Une autre tradition, dépourvue de fondement documentaire, situe un monastère en ce lieu dès l’an 802 ; celui-ci aurait peut-être disparu durant la seconde moitié de ce même siècle à cause des invasions normandes qui affectèrent le territoire du Mans. Vers le milieu du XIe siècle, le site aurait été restauré et la création d’un monastère avec une communauté de moniales bénédictines fut encouragée ; sa promotrice, Lézeline, en prit la direction. Avec l’aide du chapitre cathédral, une nouvelle église fut édifiée aux XIe et XIIe siècles. En l’absence de documentation, seuls les vestiges architecturaux encore conservés peuvent donner quelque crédibilité à cette restauration.
Aux XIVe et XVe siècles, la maison subit les effets de la guerre de Cent Ans et, plus tard, en 1562, elle fut de nouveau touchée par les guerres de Religion. Au XVIIe siècle, des travaux de restauration furent entrepris, modifiant une partie des structures médiévales. Les religieuses demeurèrent en ce lieu jusqu’à la Révolution ; en 1790, le monastère fut supprimé, la communauté comptait alors douze religieuses. Parallèlement, et pour la même raison, l’église paroissiale Notre-Dame avait disparu, ce qui entraîna le transfert de ses fonctions à l’ancienne église abbatiale, désaffectée et sans culte. En 1792, celle-ci abandonna son ancienne dédicace pour adopter celle de Notre-Dame du Pré.

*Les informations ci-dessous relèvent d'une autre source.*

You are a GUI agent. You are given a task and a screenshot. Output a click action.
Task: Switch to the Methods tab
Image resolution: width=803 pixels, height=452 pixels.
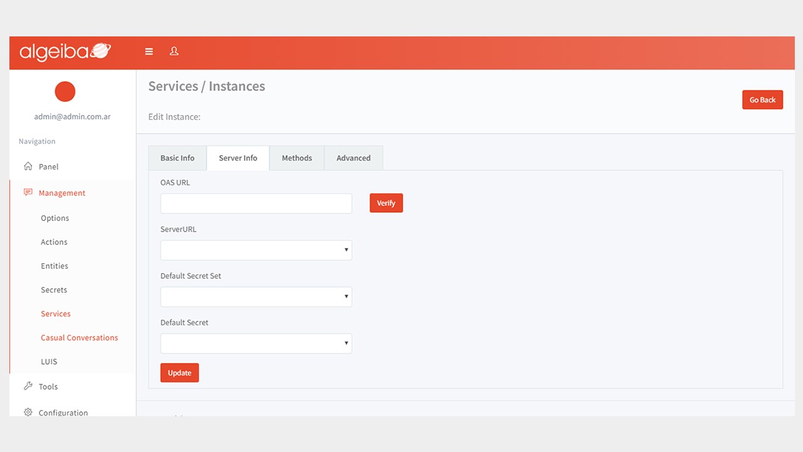[x=297, y=158]
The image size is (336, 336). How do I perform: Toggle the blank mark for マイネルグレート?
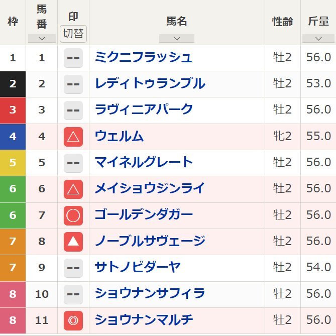73,163
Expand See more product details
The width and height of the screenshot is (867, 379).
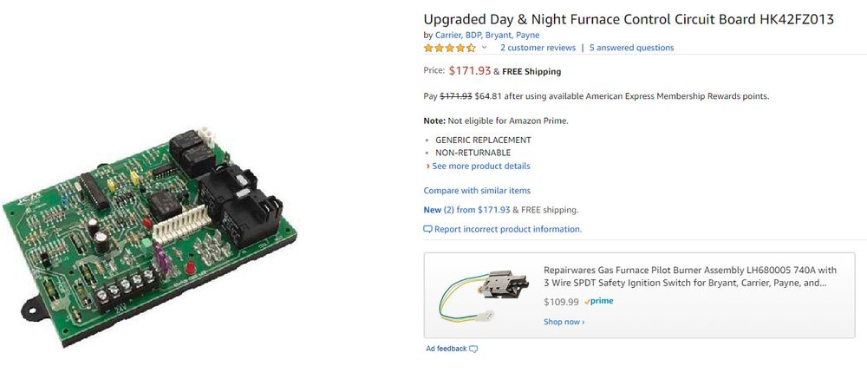click(x=480, y=166)
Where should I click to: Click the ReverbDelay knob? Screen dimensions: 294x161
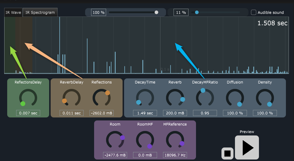tap(71, 98)

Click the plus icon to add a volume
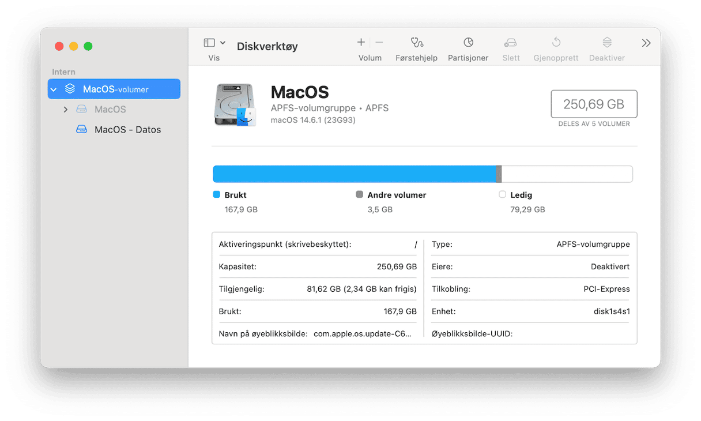(x=361, y=42)
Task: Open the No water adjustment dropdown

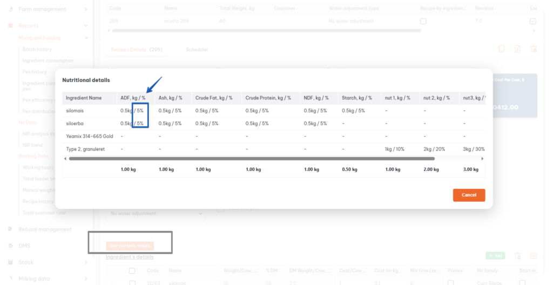Action: (x=156, y=214)
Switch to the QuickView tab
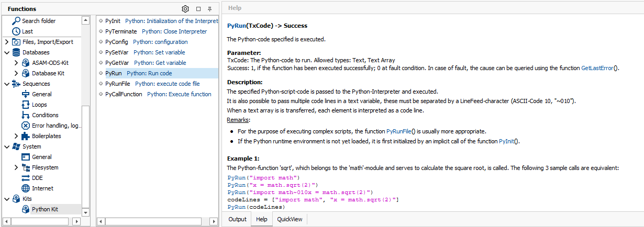Image resolution: width=644 pixels, height=227 pixels. coord(290,219)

Malgré les remaniements effectués à l’époque monastique puis ultérieurement, l’église conserve encore des caractères médiévaux. Il convient notamment de signaler la construction, dans le dernier quart du XIXe siècle, d’un clocher adossé à la façade occidentale. Il s’agit d’une église à trois nefs de cinq travées, auxquelles s’en ajoute une autre en raison de l’édification de la nouvelle tour. L’édifice possède également un transept. Le chevet est formé d’une grande abside centrale, avec le chœur et un déambulatoire doté de trois chapelles rayonnantes. Il comprend aussi une absidiole à chaque bras du transept ainsi qu’une crypte reconstruite à l’emplacement d’une autre, médiévale.